Une nation hippique qui bouge encore
Pourtant, les courses hippiques italiennes produisent encore de grands noms, tant chez les chevaux que chez les hommes. Vivid Wise As en est, au trot, un ambassadeur patenté. Zacon Gio et Vernissage Grif sont des champions internationaux reconnus. Alessandro Gocciadoro, le numéro 1 des professionnels transalpins du trot, rayonne chez lui mais aussi partout en Europe. Journaliste hippique français italianophone et fin connaisseur des courses transalpines, Claude Piersanti nous confie : "Le système tient mais pour combien de temps encore ? Les professionnels sont payés avec plus de six mois de retard. Pour beaucoup, il faut venir chercher de l’argent en France, dans notre programme, pour tenir la tête hors de l’eau. Cela concerne surtout les grosses écuries comme Gocciadoro. Pour eux, l’idéal est d’avoir un cheval qui a la pointure des courses européennes pour courir à Vincennes et faire ainsi tourner la boutique. La France pour beaucoup est devenue une terre de ressources où on va chercher des allocations."

La question de la relève
Mais parallèlement à tout cela, on assiste bien à un départ massif des jeunes professionnels, au trot comme au galop. Ils émigrent partout en Europe. Les forces vives de demain quittent le pays. Claude Piersanti ajoute sur ce point : "Au galop, on voit de plus en plus d’apprentis italiens réussir en Grande-Bretagne ou en France. À chaque rentrée scolaire à l’AFASEC, il y a, à ma connaissance, de plus en plus de jeunes italiens. La relève quitte l’Italie par absence de perspectives proposées par la filière hippique nationale."

Un réseau d'agences hippiques en souffrance
Sur la question de la collecte des paris, l'Italie souffre d'une absence d'un réseau structuré comme peut l'être celui des points de ventes du PMU. Claude Piersanti nous dit sur ce sujet : "Les agences hippiques en Italie sont catastrophiques pour les courses. Elles prennent aussi les paris sportifs. Un dimanche par exemple, jour de championnat de foot, tous les écrans sont occupés par le foot avec des propositions de jeu en permanence sur les matchs (cote pour un match nul, pour un score donné, etc.). Cela rend les courses presque invisibles. Le chiffre d’affaires des enjeux hippiques en Italie est devenu dérisoire par rapport à ce qu’il a été."

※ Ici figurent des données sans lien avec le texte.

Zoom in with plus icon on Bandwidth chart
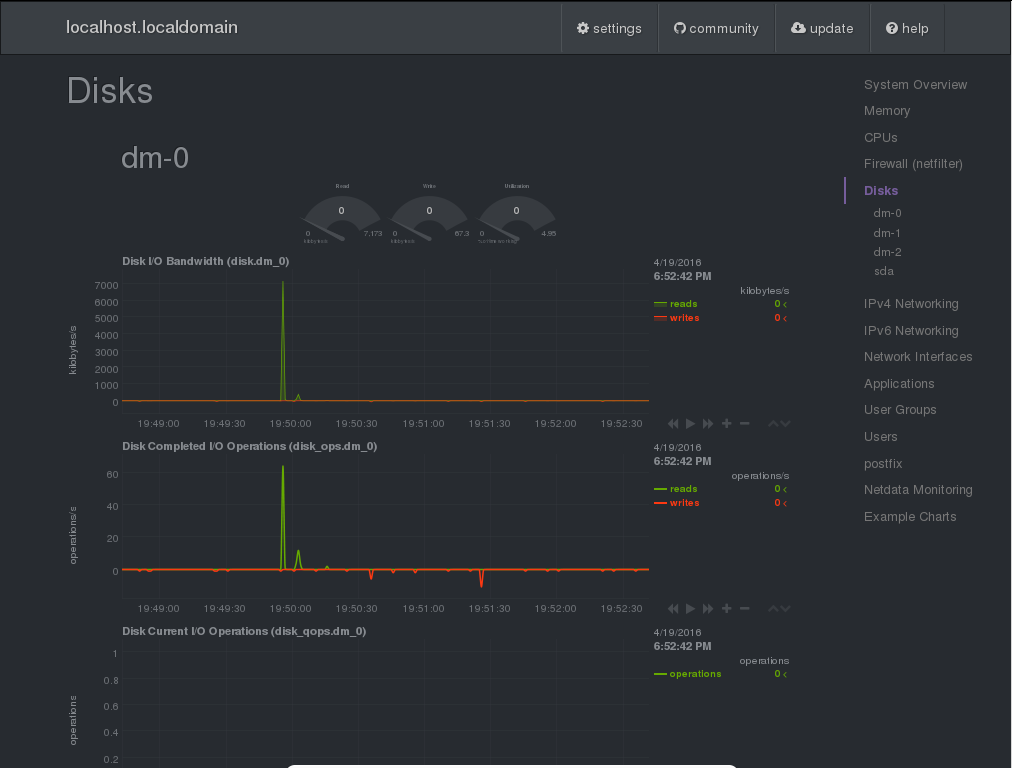This screenshot has width=1012, height=768. (x=727, y=424)
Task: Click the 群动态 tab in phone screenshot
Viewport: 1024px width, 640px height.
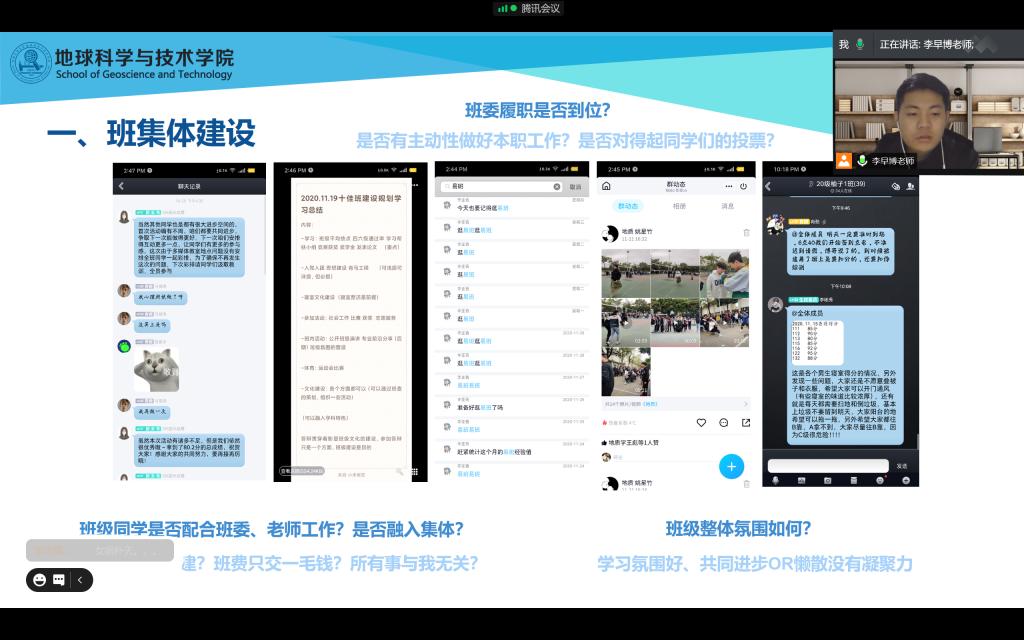Action: pos(628,206)
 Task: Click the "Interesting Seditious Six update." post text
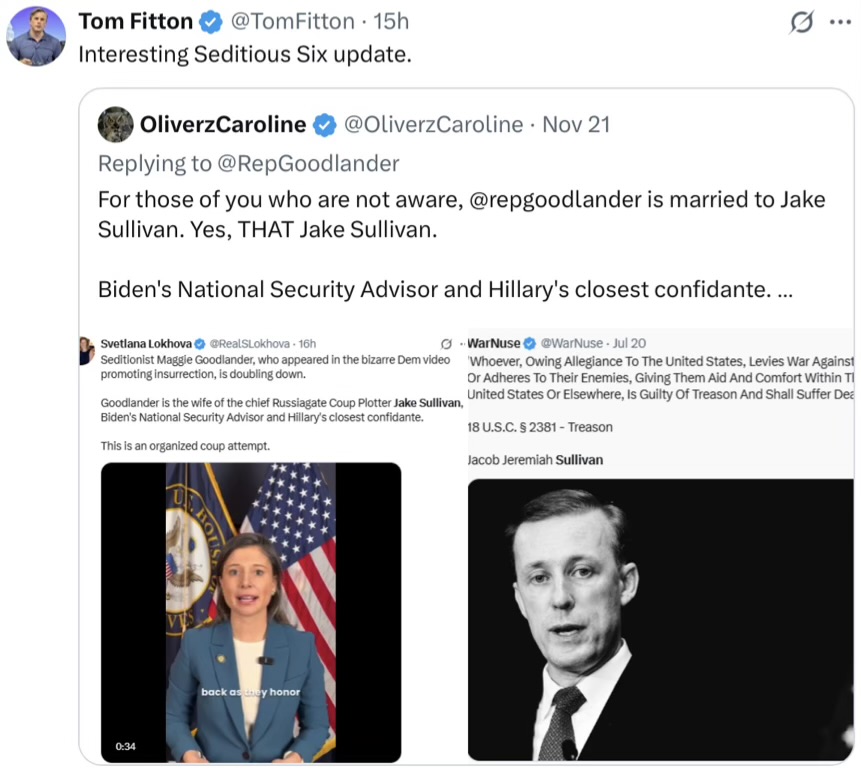pyautogui.click(x=245, y=54)
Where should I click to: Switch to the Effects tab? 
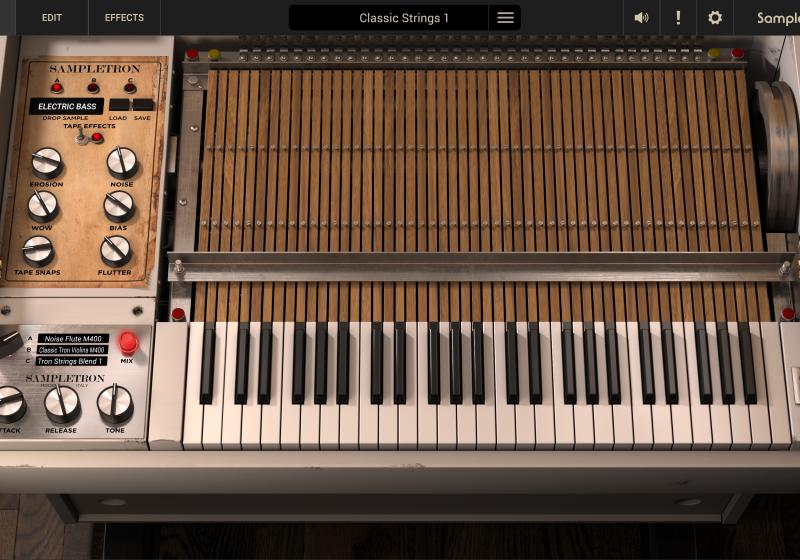coord(124,18)
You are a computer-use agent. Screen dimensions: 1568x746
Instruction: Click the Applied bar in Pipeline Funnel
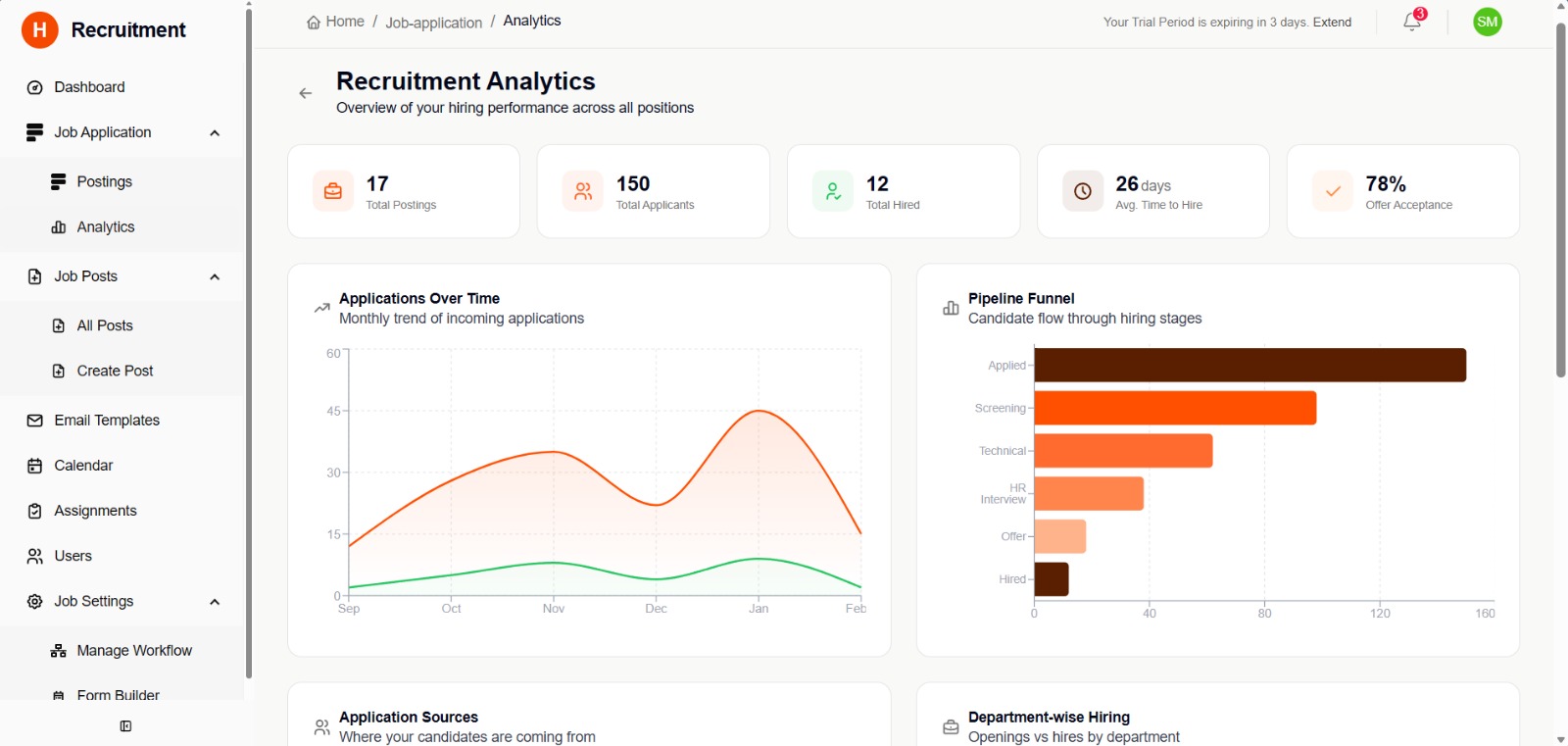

Le témoignage de Marco Smorgon
Entraîneur italien au palmarès international, Marco Smorgon nous livre son avis sur le système italien : "Personne n’a rien fait en Italie pour faire repartir la filière hippique. Elle coûte très cher et ne rapporte pas à l’État. Il faut s’inspirer du système français avec des gens qui s’investissent vraiment au service de la filière dans des organisations spécialisées comme la SECF ou le PMU. En Italie, le fait de travailler avec les ministères en direct est une catastrophe. Tout est bureaucratique. On est par exemple payé des allocations avec presque un an de retard. Je suis actuellement en attente de mes gains de mars dernier. J’ai pourtant quelques espoirs car le nouveau gouvernement me semble être attentif à notre filière. Il faut qu’il remette à plat notre filière car elle est animée par des gens passionnés. On a beaucoup de bons chevaux. Il faut relancer des jeux, s’inspirer des offres du PMU et revenir aux sources des courses. Nous sommes un loisir et une filière que l’on peut relancer."

Actuellement, tout est bureaucratique dans les courses en Italie.